[What this task involves]: Extend the list of fiction involving the star Vega below, picking up right after its final entry.

[Selected excerpt]:
---

UFO Robo Grendizer anime television series written by Go Nagai and directed by Tomoharu Katsumata. The planet Vega having become uninhabitable due to an environmental catastrophe, the Vegans first attack the peaceful planet Fleed in their own system, destroying it in the process, and then set their sights on the Earth as a world to conquer and colonize. Young Duke Fleed, who survived the holocaust and has fled to Earth with the Vegan super-robot Grendizer, organizes the defense of our planet and defeats the Vegans and their evil king.
Commander Perkins: The Vega Series German-produced audio drama series written by Hans Gerhard Franciskowsky as by H. G. Francis. Scientists on the Moon accidentally open a portal between the Solar System and the planet Vega VIII. A high-tech kidnapping to the Vega system—abetted by telepathic ensnarement and Dimensional Transmission—begins a complex unfolding of tit-for-tat moves by earthmen and the hostile Vegans, until finally the roots of their interstellar antipathy are traced to the unraveling of a long-ago alien expedition to the Biblical cities of Sodom and Gomorrah.

---

[Data block]:
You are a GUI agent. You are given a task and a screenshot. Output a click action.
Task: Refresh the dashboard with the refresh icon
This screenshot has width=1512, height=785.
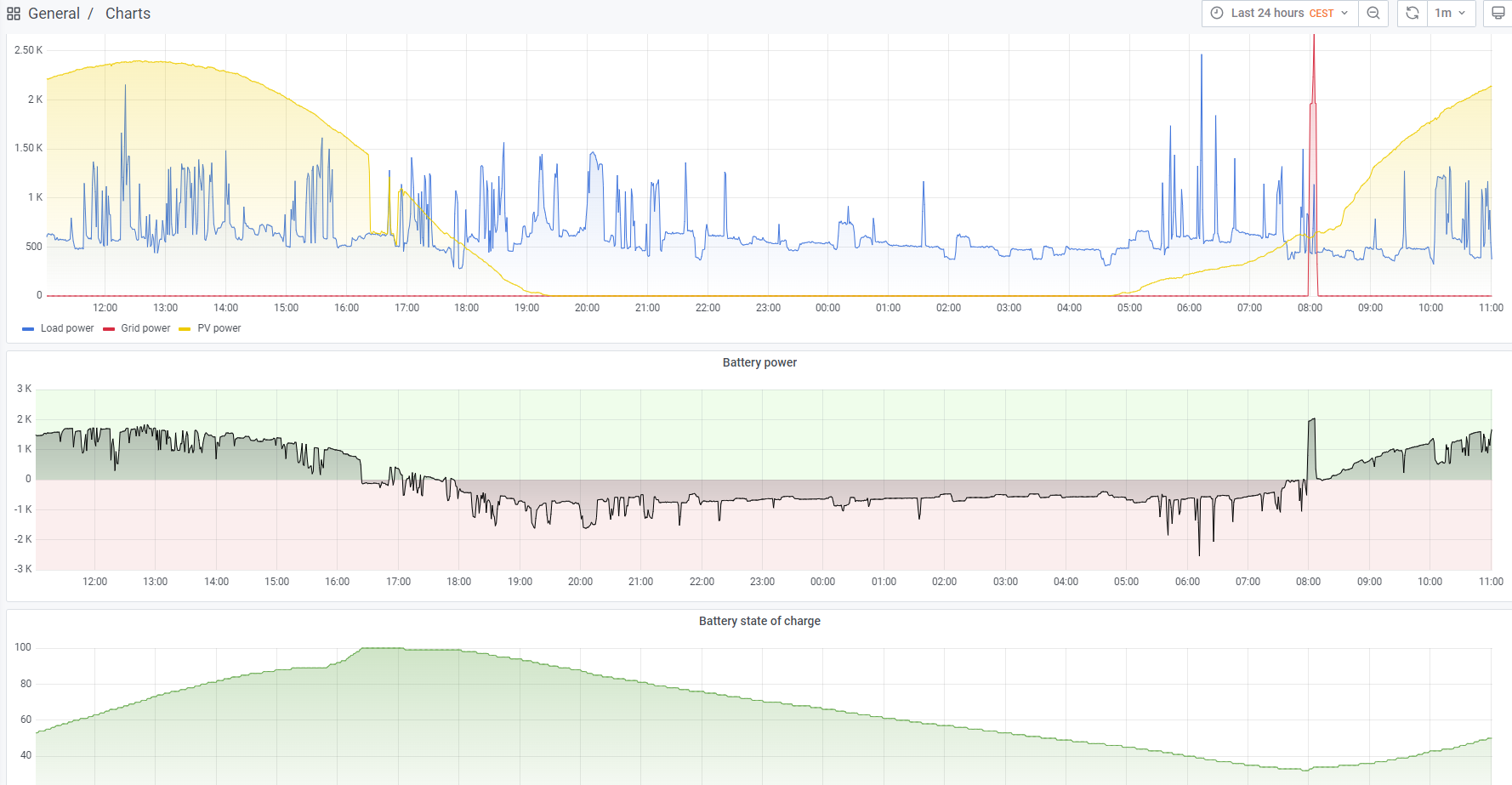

---

[Result of this task]:
Spaceballs sendup of Star Wars and other science fiction film classics written by Mel Brooks et al and directed by Mel Brooks. The planet Spaceball having become uninhabitable due to an environmental catastrophe, President Skroob first attacks the peaceful planet Druidia in his own system by attempting to kidnap its princess, Vespa. "Solo" operator Captain Lone Starr responds to the offer of a reward and rescues her but his plan is thwarted when he runs out of fuel and crash-lands on the nearby desert Moon of Vega. They find their way to a cave occupied by the wise old Yogurt, who introduces Lone Starr to the power of "the Schwartz". The film proceeds in this vein.
Babylon 5 television series created by J. Michael Straczynski. The Vega Colony is an outpost world of the Earth Alliance in the Vega star system, which hosts at least six other planets. Vega Colony appears frequently in the series as a space voyage destination and as the location of a medical center; the ice mines on Vega VII''' were raided for their explosives by the mad bomber Robert Carlson.